Last year, Pryor was one of only four Democrats in the Senate to buck popular opinion and vote against the Manchin-Toomey amendment that would have closed loopholes in the gun background-check system.
To the consternation of his supporters, Pryor voted “no” on Manchin-Toomey because he figured a vote against the gun lobby — even on something as middle-of-the-road as background checks — would make him vulnerable in his re-election race.
At first the National Rifle Association responded favorably to Pryor’s gambit, running radio ads thanking him for his vote. Then last month, the NRA launched a TV ad campaign in support of Pryor’s opponent, Rep. Tom Cotton, R-Ark. To date, the NRA has spent more than $2 million backing Cotton.
For all his maneuvering, Pryor ended up in the gun lobby’s crosshairs anyway. And it’s clear now that his vote against Manchin-Toomey was more naïve than it was calculating.
If Pryor loses — and recent polls showed his opponent leading by a slight margin — pundits will point to a number of contributing factors.
But regardless of whether he wins, Pryor’s predicament is an object lesson in gun politics.
When it comes to gun issues, candidates have two options now.
One is to support reasonable gun laws. It’s not controversial and it’s not complicated. You can be for both the Second Amendment and for public safety measures that help save lives.
Or, you can follow the Pryor playbook. You can try to court the gun lobby.
You can do what Pryor did, and go against the will of the 84 percent of Arkansans who supported the background checks bill — and the 92 percent of Americans who want to close loopholes in the law and require background checks for all gun buyers.
Like Pryor, you can parrot the NRA- approved line about finding “real solutions” to gun violence instead. You can claim that a lack of mental health services is “the real issue” — and ignore the reality that today felons and domestic abusers are buying guns at gun shows and online, no questions asked.
You can try to toe the NRA line. And like Pryor, you’ll lose the gun lobby’s support anyway — because evidently, a vote against background checks isn’t enough.
It’s not enough, because there’s always a candidate out there willing to do a little more to earn the NRA’s endorsement.
Tom Cotton, the NRA’s preference in Arkansas, has co-sponsored a concealed carry reciprocity bill, long the gun lobby’s top legislative priority.
So unless you’re willing to vote against background checks — and for concealed carry reciprocity and an ideology of more guns everywhere (schools, bars, airports), regardless of who’s buying them (stalkers, domestic abusers, terrorists), then you can’t count on the gun lobby’s support.

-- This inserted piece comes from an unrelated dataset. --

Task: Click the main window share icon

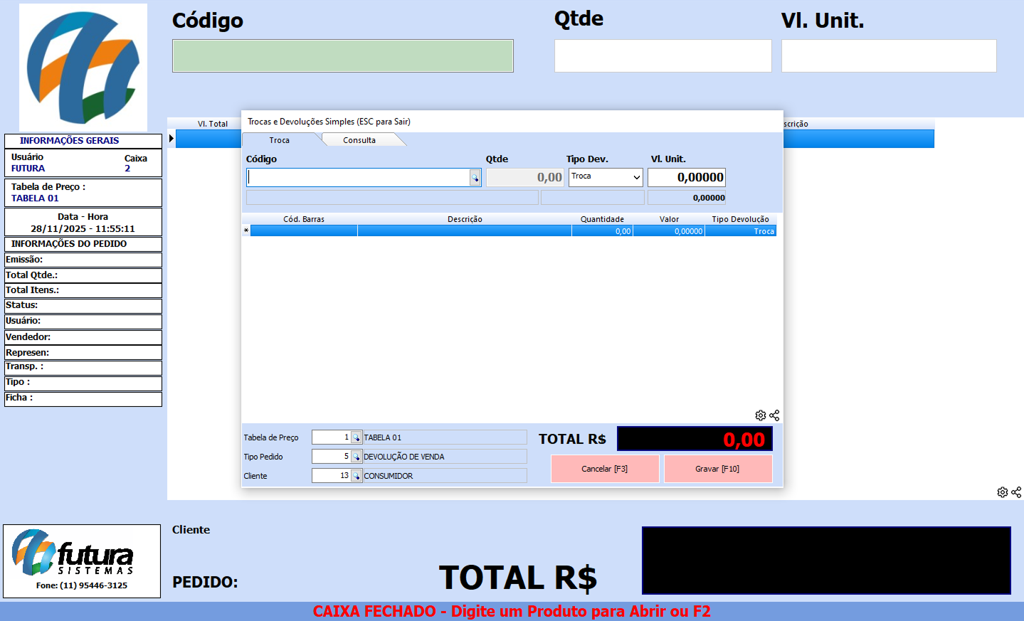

Sen. Mark Begich, D-Alaska, learned this the hard way, too.
Begich, a Democrat, voted “no” on Manchin-Toomey. Before that, when he was mayor of Anchorage, he joined and then — under pressure and with higher office in sight — resigned from the Mayors Against Illegal Guns coalition, citing the NRA’s talking points chapter and verse.

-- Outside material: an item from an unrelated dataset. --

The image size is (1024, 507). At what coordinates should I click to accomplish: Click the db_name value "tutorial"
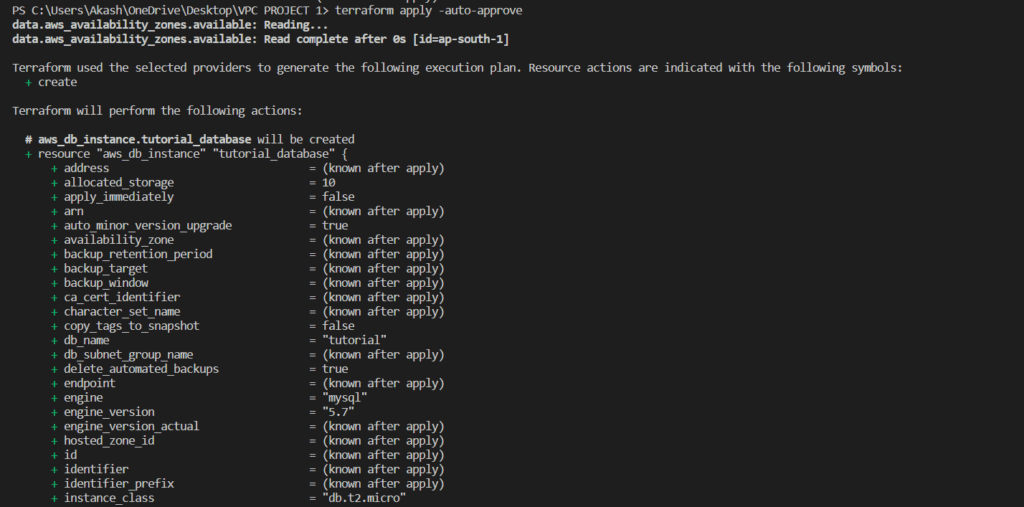(x=354, y=340)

Begich’s reward? The NRA is sitting out his tight re-election race.
Recently, an NRA spokesperson said Begich’s votes for two Supreme Court justices will keep the group from endorsing him. It won’t endorse the Republican challenger either, but now Begich’s opponent is running an ad questioning the senator’s support for Second Amendment rights.
As it’s shown in Arkansas and Alaska, the gun lobby isn’t interested in aiding anyone besides its most dedicated zealots. When they’re facing votes on gun issues, Democrats especially shouldn’t kid themselves.
The NRA doesn’t do nuance. So for lawmakers, the choice is clear.
By supporting sensible gun policies, lawmakers won’t only be doing the right thing. They’ll also likely find that come election time, authenticity and common sense play better than cold calculation.
In other words, by standing up for policies that a vast majority of the American public supports, candidates are likely to impress voters enough to keep their jobs.
We’ll see if Pryor and Begich get to keep theirs.
John Feinblatt is president of Everytown for Gun Safety.